The paper contributes to understanding of interpretation of regulatory requirements in the computer system validation field in the pharmaceutical industry. We do not validate computer systems to successfully undergo inspections, but rather to fully ensure the data integrity, to minimize quality risks of a computer system or IT applications and to improve the overall product quality. It is important for the pharmaceutical industry that all suppliers and integrators of computer-aided systems, working with pharmaceutical companies at the GxP level, be aware that the set of regulations, consequently, applies to them, as well. They must be able to demonstrate compliance with the regulatory requirements and, in addition, the regulations and internal standards of the pharmaceutical company, with which they cooperate. Pharmaceutical companies are obliged to carry out audits of the suppliers and integrators with whom they cooperate, and these assessments are becoming increasingly rigorous in the computer systems field.

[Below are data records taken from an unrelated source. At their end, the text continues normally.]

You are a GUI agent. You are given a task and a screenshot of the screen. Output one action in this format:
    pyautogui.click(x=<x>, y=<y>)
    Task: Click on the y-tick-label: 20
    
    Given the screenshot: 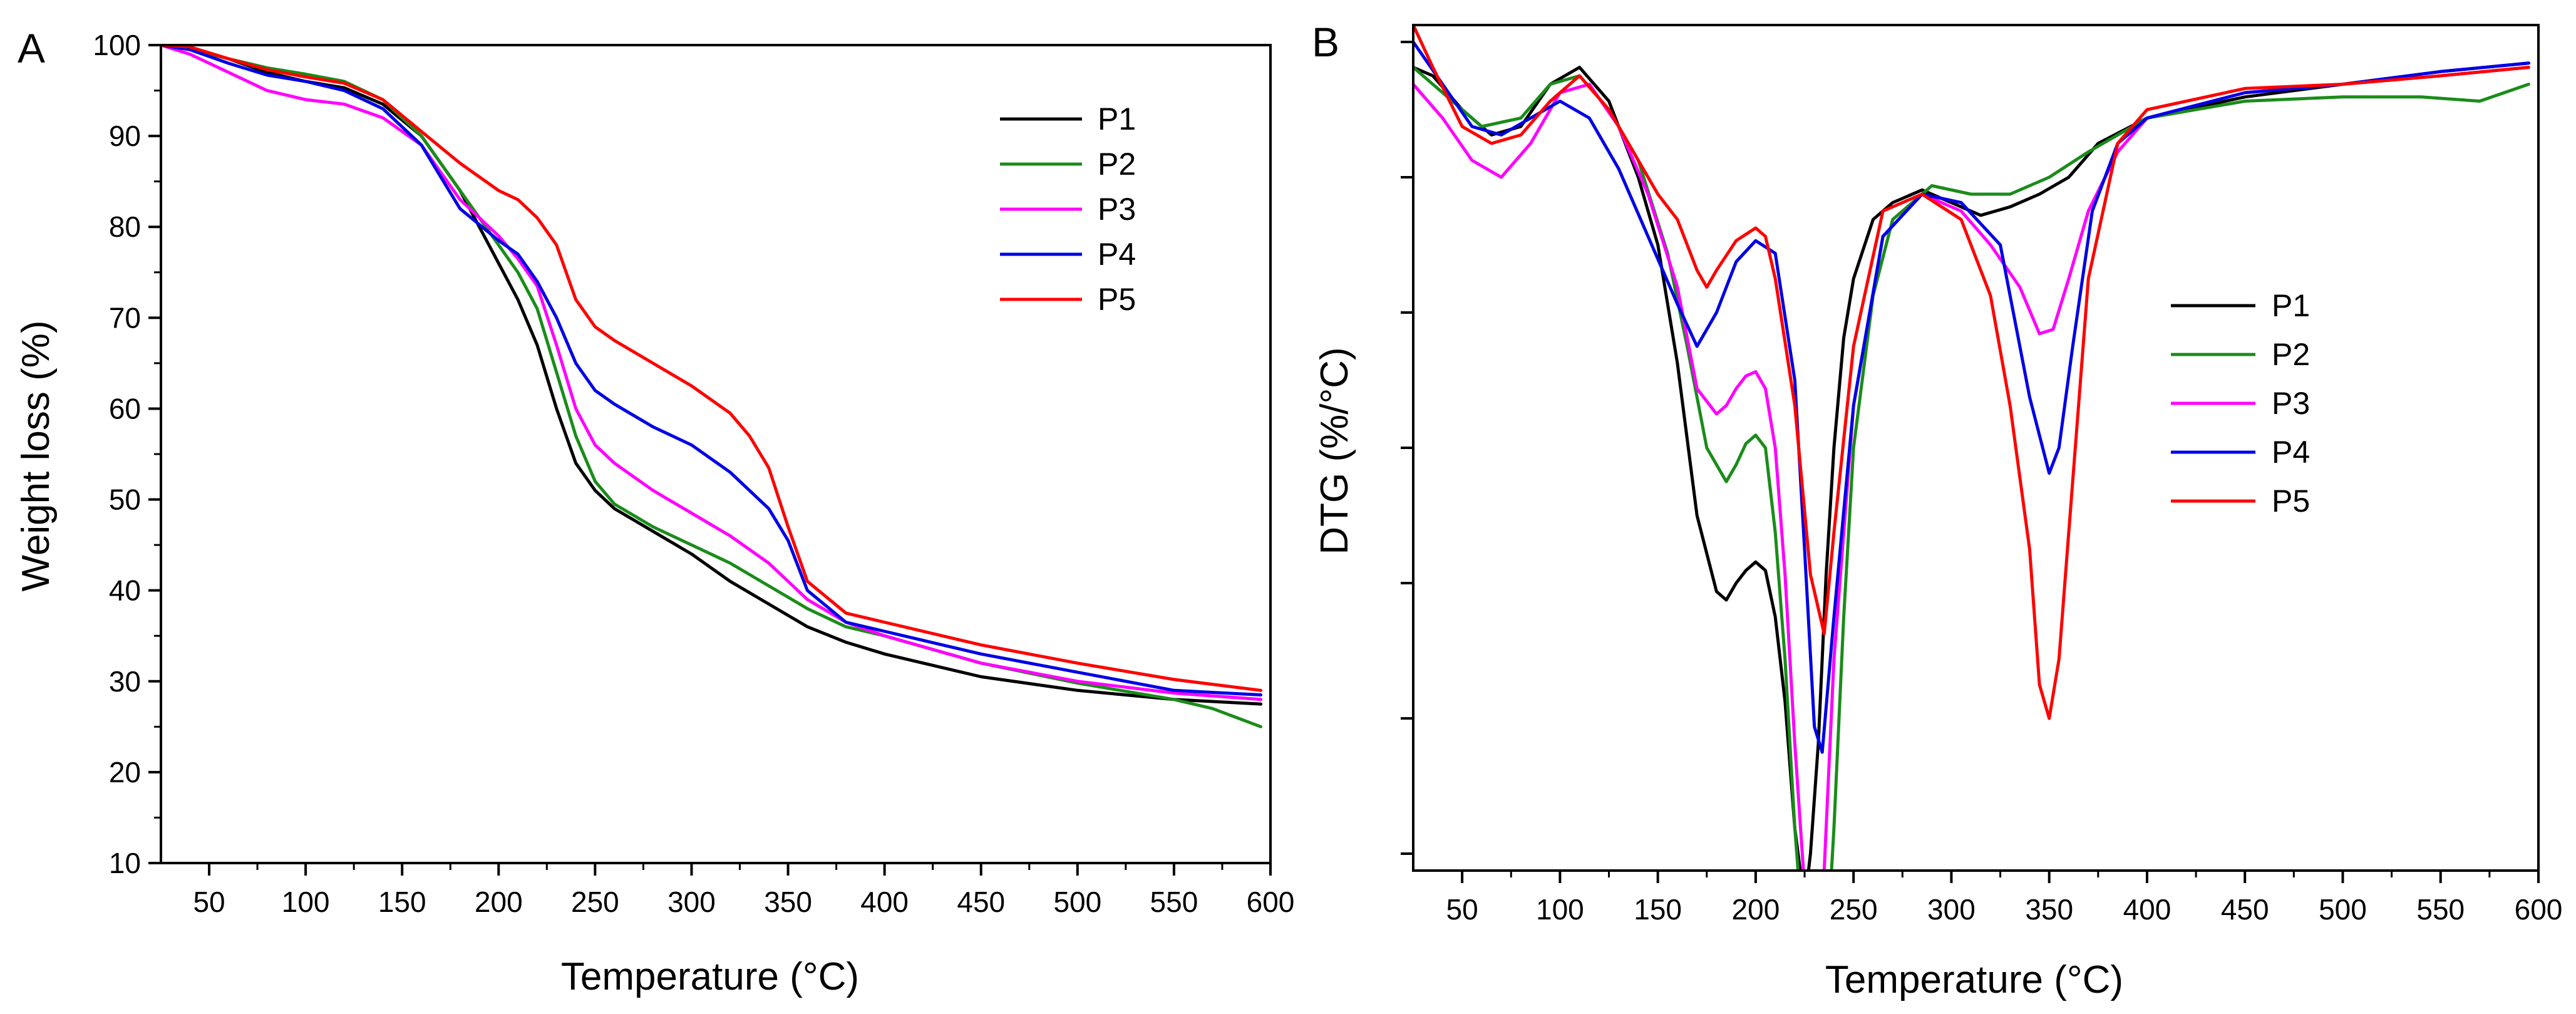 What is the action you would take?
    pyautogui.click(x=125, y=772)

The presented structure of the QMS has been designed for a specific pharmaceutical company, operating in a highly regulated environment. The quality system elements shown also represent merely a framework for operational computer system validation. Therefore, future work should be focused on testing the appropriateness of the presented QMS structure within other pharmaceutical companies. Similar limitation is related to the use of a single case study for identification of process validation elements. Using a single case study enables the exploration of a particular field, problem, or situation in depth and in relation to a specific context, in our case, as determined by the regulatory framework. In order to verify the presented validation process, it is necessary to add additional case studies, within the same context, i.e. the pharmaceutical industry. In addition, the appropriateness of presented QMS structure and validation process, or respectively, the need for their adaptation and/or simplification, in another context, e.g. less regulated industries, should also be investigated.

7.CONCLUSION

This paper identifies elements of computer systems validation QMS and process, for a specific case of a pharmaceutical organization. In the pharmaceutical industry, the computer system should be validated in accordance with the regulatory requirements. Based on the European and US legal requirements, we defined general and specific standard operating procedures, which represent QMS elements for computer system validation in a pharmaceutical organization. The use of the QMS, which meets the strict pharmaceutical industry legal requirements, is not limited to it, but its elements are also applicable to other industries. The presented QMS can provide guidelines for all companies that need to develop an appropriate framework for computer systems validation and implementation of effective management of computer system validation processes.

With the production computer system validation process example in the pharmaceutical industry, we assure a more profound understanding of computer system validation implementation in practice, with the emphasis on meeting pharmaceutical industry regulatory requirements. As a basic premise, we use the V-model methodology to approach the validation. Planning, specification, development/building, verification and reporting, as the key five activities of the project/validation of a computer system, are presented, by using process diagrams, based on a practical validation example of a SCADA manufacturing computer-aided system.